EXERCISE PROMPT |
Your output should be the lines from the one with "Open calendar settings via gear icon" through the last line of the records below, exactly as written, minus the pictures.

DATASET ENTRIES |
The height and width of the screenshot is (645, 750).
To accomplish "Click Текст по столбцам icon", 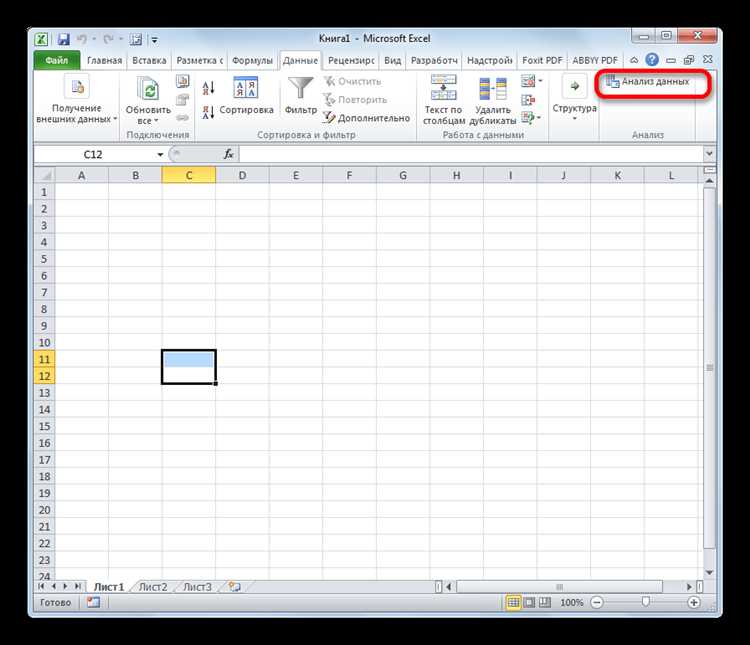I will [443, 87].
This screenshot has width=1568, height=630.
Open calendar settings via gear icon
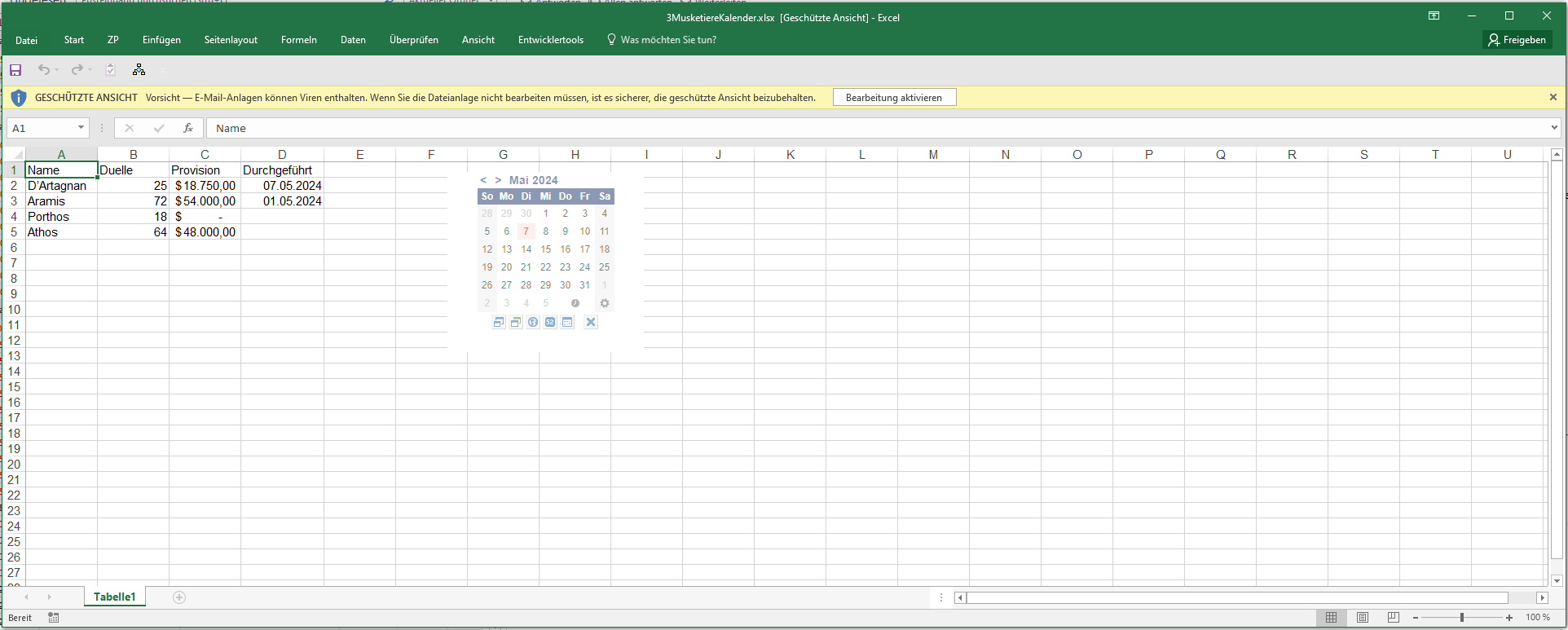[605, 303]
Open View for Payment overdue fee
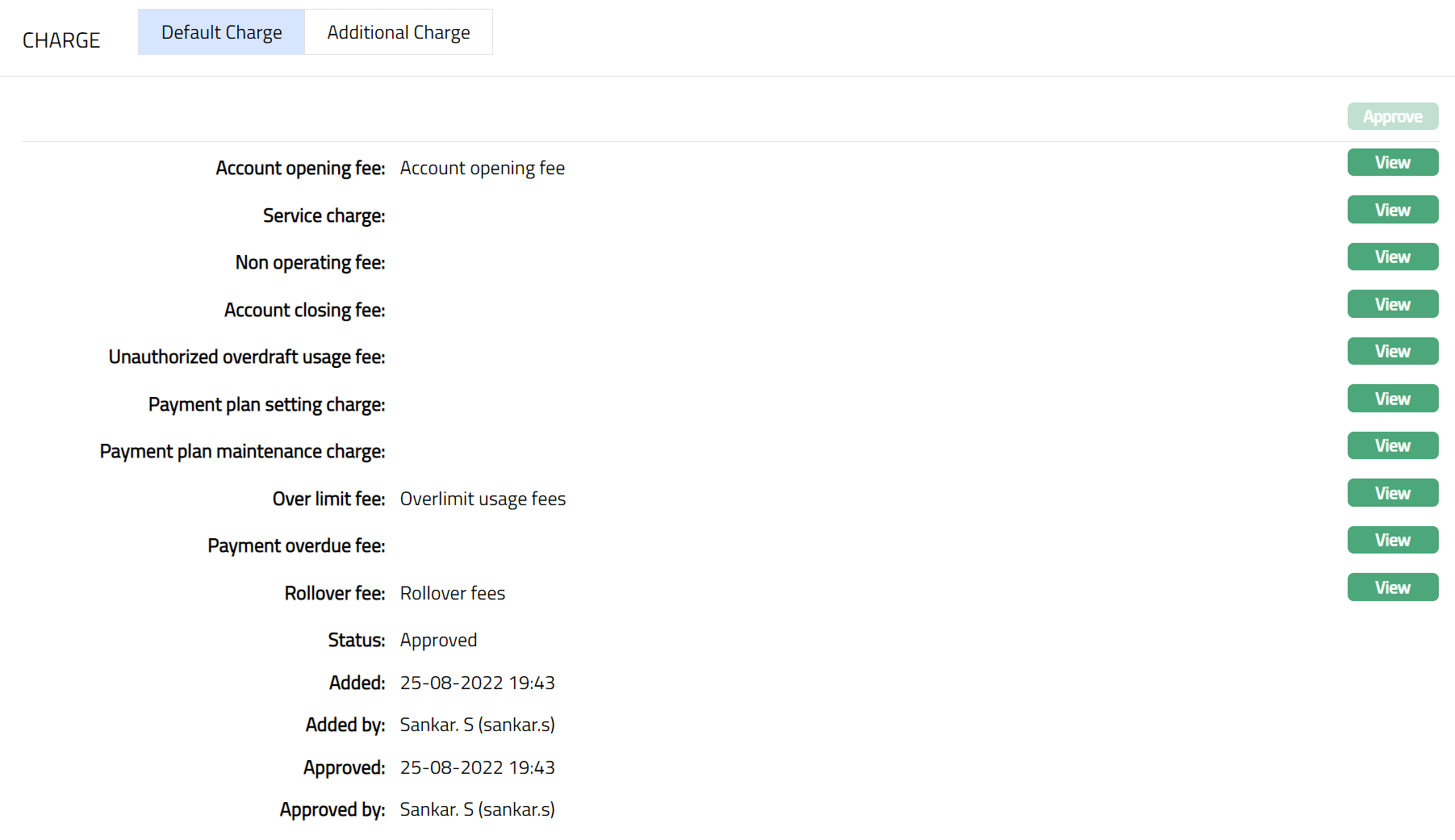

OUTPUT BELOW |
Open calendar settings via gear icon
[605, 303]
Open View for Payment overdue fee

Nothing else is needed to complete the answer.